DALI Which video decoding speed should I expect from DALI?

Hi, I did few simple experiments and I had the feeling that I am getting a lower frame rate than expected. Can you help me understanding if I am doing things properly? Here some info:

Docker image built on top of nvcr.io/nvidia/pytorch:22.11-py3 (hence nvidia-dali-cuda110==1.18.0)
GPU Tesla V100-SXM2
Video specs: 1920x1080@30fps, yuv420p, libx264, ~1.5Mbps (created with ffmpeg -i .... output.mp4 with default settings)

This is the code I am running:

import time
from pathlib import Path
from typing import Union

import nvidia.dali.fn as fn
from nvidia.dali import pipeline_def
from nvidia.dali.plugin.pytorch import DALIGenericIterator
from nvidia.dali.tensors import TensorListGPU
from tqdm import tqdm


def profile_dali_video_reader(profile_video_path: Union[Path, str]) -> None:
    @pipeline_def
    def video_pipeline(
        video_path: str,
        sequence_length: int = 1,
        step: int = -1,
    ) -> TensorListGPU:
        frames = fn.readers.video(
            name="reader",
            filenames=f"{video_path}",
            sequence_length=sequence_length,
            step=step,
            initial_fill=16,
            device="gpu",
        )
        return frames

    iterator = DALIGenericIterator(
        [
            video_pipeline(
                video_path=profile_video_path, batch_size=4, device_id=0, num_threads=1
            )
        ],
        ["frames"],
        reader_name="reader",
    )

    t_start = time.monotonic()
    for _ in tqdm(iterator):
        pass
    t_end = time.monotonic()
    print(f"Total time: {t_end - t_start:.2f}sec ({1000 / (t_end - t_start):.2f}FPS)")


if __name__ == "__main__":
    profile_dali_video_reader("tests/files/1000frames1080p.mp4")

Output is:

Total time: 203.96sec (4.90FPS)

Is it reasonable? Am I doing something wrong?

Dec 09 '22 00:12 elmuz

One thing that I noticed is that the only "boosting parameter" is the sequence_length. In fact, for example pushing that value to 20, I get:

Total time: 11.23sec (89.08FPS)  # (batch=1, seq=20)

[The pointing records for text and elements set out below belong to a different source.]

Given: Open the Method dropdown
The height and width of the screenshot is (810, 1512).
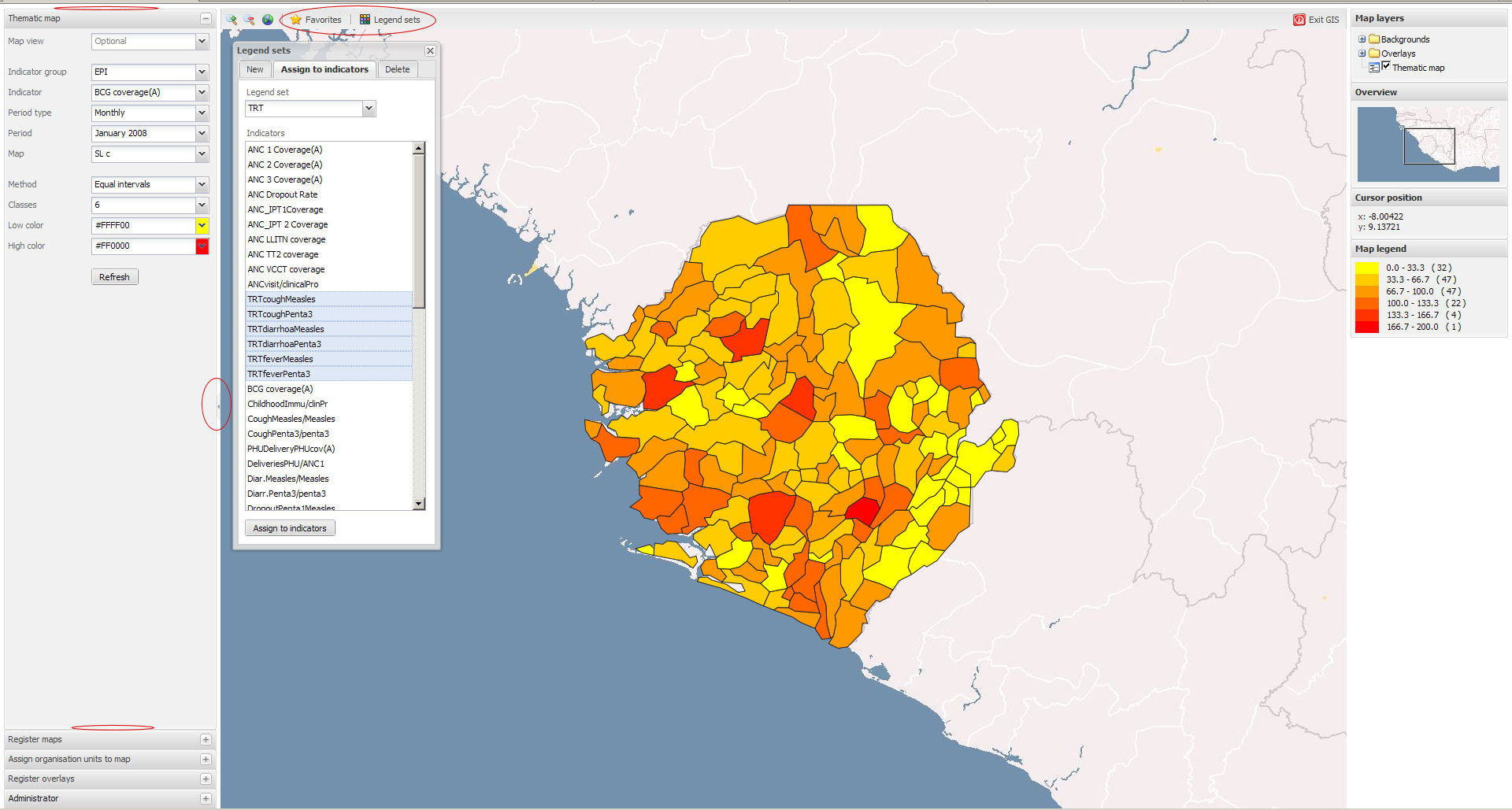Looking at the screenshot, I should coord(202,185).
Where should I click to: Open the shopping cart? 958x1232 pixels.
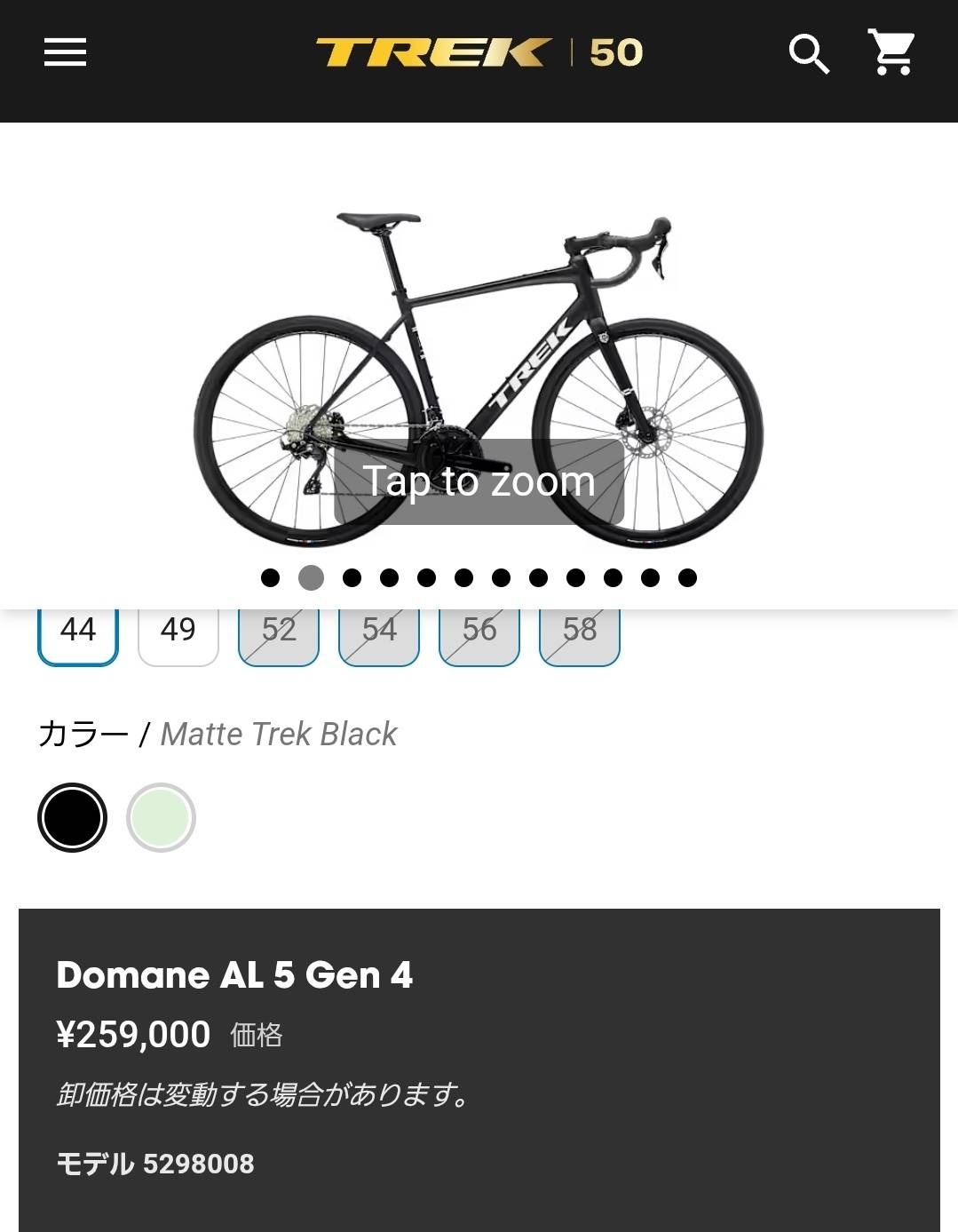click(891, 52)
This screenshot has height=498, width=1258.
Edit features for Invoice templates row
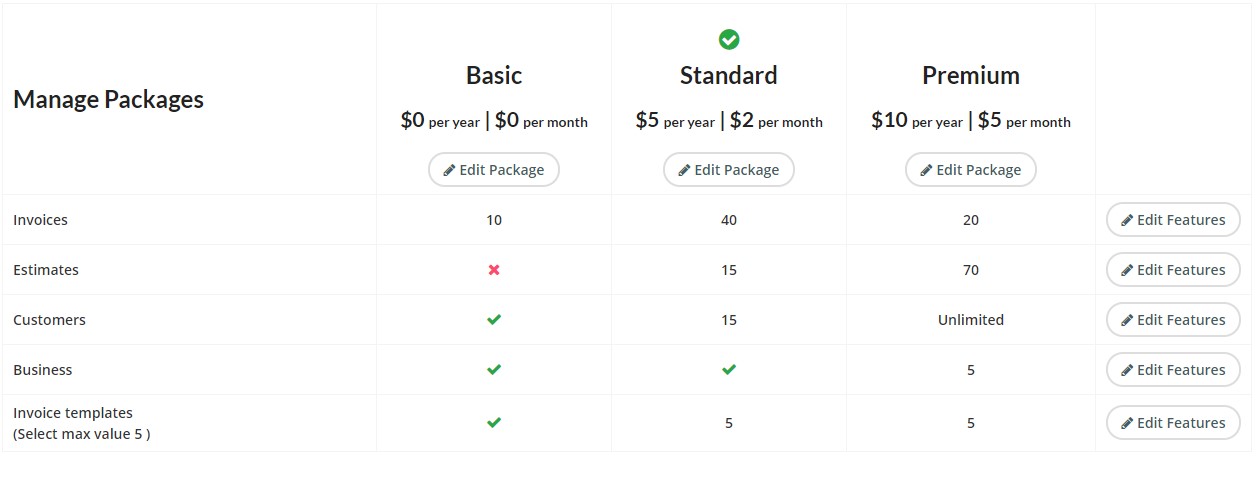tap(1173, 423)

On the contrary, switching that value with batch size (still a random_shuffle=False context) doesn't help:

Total time: 202.69sec (4.93FPS)  # (batch=20, seq=1)

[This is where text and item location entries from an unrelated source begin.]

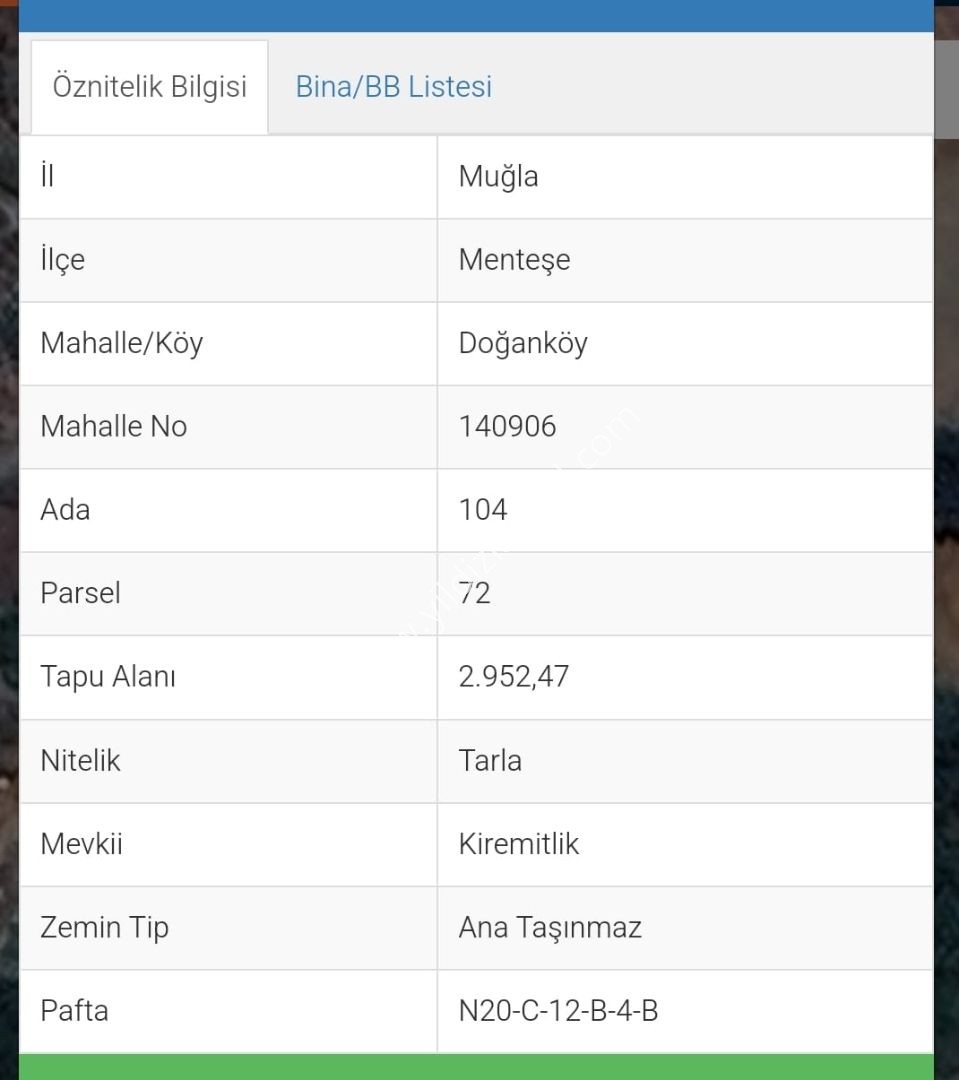Click the Mahalle No value 140906
959x1080 pixels.
(x=507, y=426)
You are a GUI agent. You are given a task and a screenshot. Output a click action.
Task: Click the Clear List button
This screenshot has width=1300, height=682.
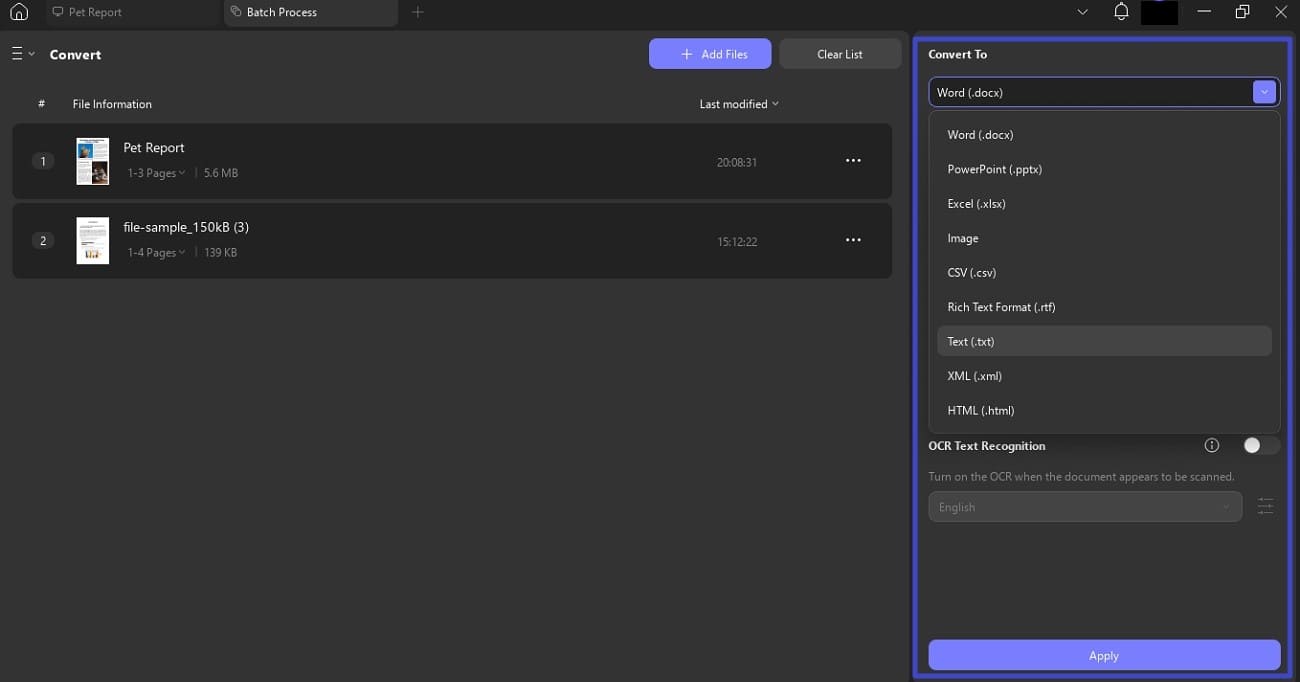pyautogui.click(x=840, y=54)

Other parameters (like num_threads or initial_fill have negligible impact)

Dec 09 '22 00:12 elmuz

Hi @elmuz,

DALI video reader in order of returning the desired batch so sequences needs to:

seek the first keyframe preceding the first frame in the requested sequence
decode from it till the last frame in the sequence

The bigger distance between keyframes the more frames need to be discarded before the first one that is desired is decoded. Also, the bigger stride is the more frames need to be decoded (and again discarded) in total to obtain the desired sequence. When you increase the sequence_length the less DALI needs to seek (what is good). In some cases (in some containers) seeking the middle of the video stream is not supported and the decoder needs just to start from the beginning. Changing batch size should not affect the decoding speed. Also, the decoding is implemented fully in the hardware and it doesn't support multithreading. So your results are consistent with the way the decoder interacts with the video files.

Dec 09 '22 08:12 JanuszL

Hi @JanuszL, thanks for the message. Honestly, this performance wouldn't justify the idea of abandoning a preprocess step frames extraction in favor of hw decoding on the fly: sure, there's a waste of disk space, a waste of I/O operations, but throughput is higher.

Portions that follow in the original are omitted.